Every 3 and 4 year old in Scotland has a legal right to 1140 hours of free nursery or alternative early learning and childcare. However, the report highlights that children with highly complex disabilities and intensive health care needs, who would hugely benefit from inclusive play, communication and learning are often not able to access this entitlement and are missing out on potentially life long benefits, while their parents are experiencing mental health problems, isolation and are unable to work.
70% of parents of children with highly complex disability and intensive health needs surveyed said they could not access a nursery placement for their child when they asked for it, and 79% said that the process of securing nursery provision for their child or the limitations of the provision that was provided meant that they had to give up work; prevented them from working; or required them to reduce their working hours.
The Scottish Centre for Children with Motor Impairments and Indigo Childcare Group have released this new report on Wednesday 29th March 2023 into the provision of Early Learning and Childcare for children with highly complex disabilities and intensive health care needs. They say that although the Scottish Government’s flagship policy of access to free nursery care for 3 and 4 year olds is working well for most families in Scotland, significant challenges remain in ensuring that those with complex needs can access their entitlement.
Bob Fraser CEO of the Scottish Centre for Children with Motor Impairments said “We are talking about around 230 children in Scotland with the most complex needs who have very rare conditions or multiple conditions where the science tells us that they would particularly benefit developmentally from nursery.
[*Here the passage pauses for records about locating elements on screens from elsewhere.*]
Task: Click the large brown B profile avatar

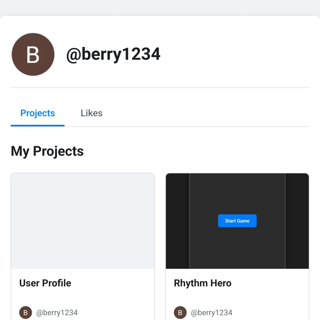Action: point(33,54)
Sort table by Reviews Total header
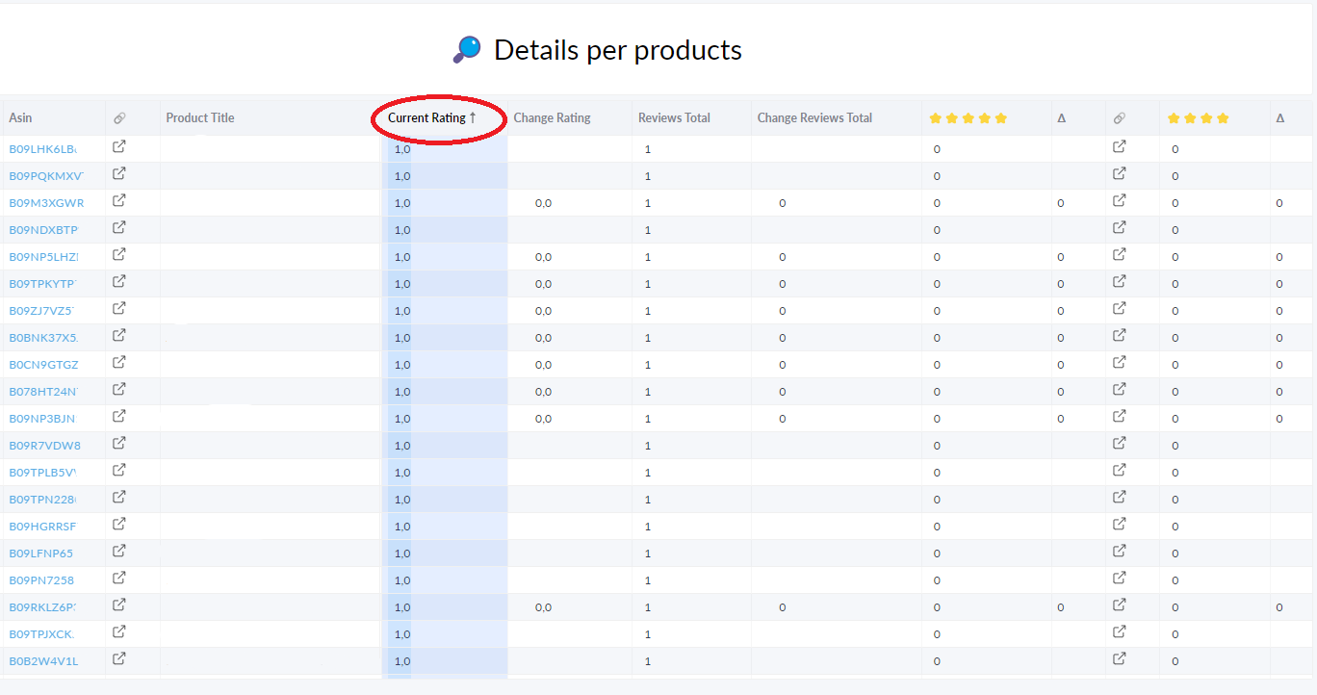Image resolution: width=1317 pixels, height=695 pixels. coord(674,117)
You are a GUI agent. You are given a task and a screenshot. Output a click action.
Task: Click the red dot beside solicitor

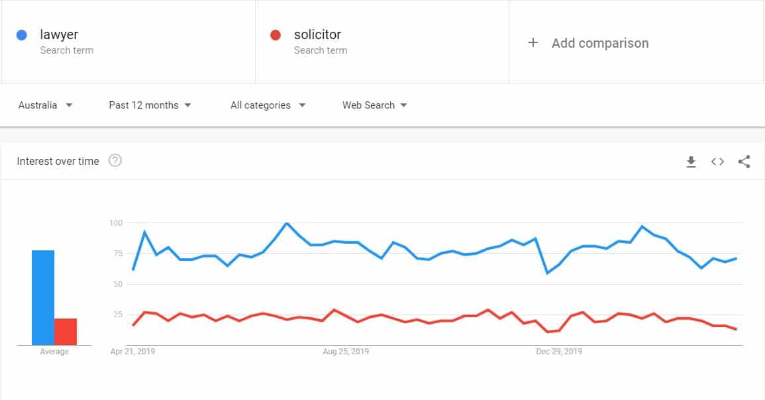click(276, 35)
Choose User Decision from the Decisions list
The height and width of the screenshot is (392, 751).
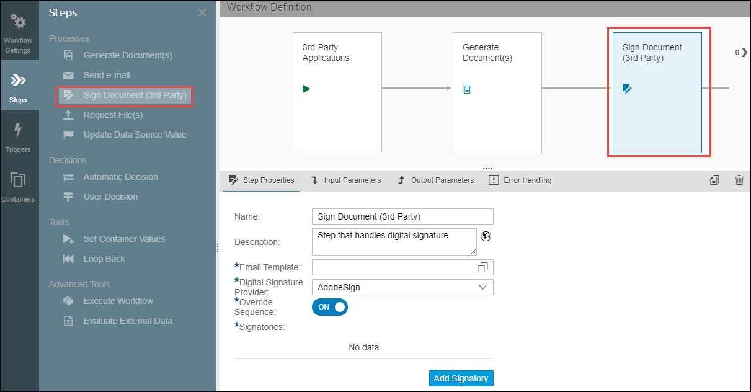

However, parents tell us they can’t access their entitlement to reliable nursery placements that consistently meet their child needs when they want it and where they want it, if they can access a placement at all.”
Although this report focuses on children with profound and multiple learning disabilities with a life-limiting or life-threatening condition, the challenges faced by these children and families in accessing Early Learning and Childcare are also faced by many other families affected by childhood disability.
The report calls for the development of a national hub, best practice exemplars and a national network to support families and those who work with children with highly complex disabilities and intensive health care needs.
Regarding the report, we said: “The presence of complex disabilities and intensive healthcare needs should never be a barrier to young children enjoying the same rights (UNCRC 24 – Health, 28 – Education and 23 – Disability and inclusion) as any other child. These children have the same rights to benefit and thrive in a nursery or early learning setting providing the opportunity for brain development, communication, socialisation and physical development.”
Children’s Health Scotland, as a leading Scottish children’s health charity, is dedicated to upholding the healthcare rights of ALL children and young people across Scotland regardless of condition or setting. We welcome this report and support the recommendations made within it. We call upon the Scottish Government to address this inequality and provide funding and appropriate resources to meet the needs of children with complex disabilities and intensive healthcare needs so that they may, along with their peers, realise their true potential.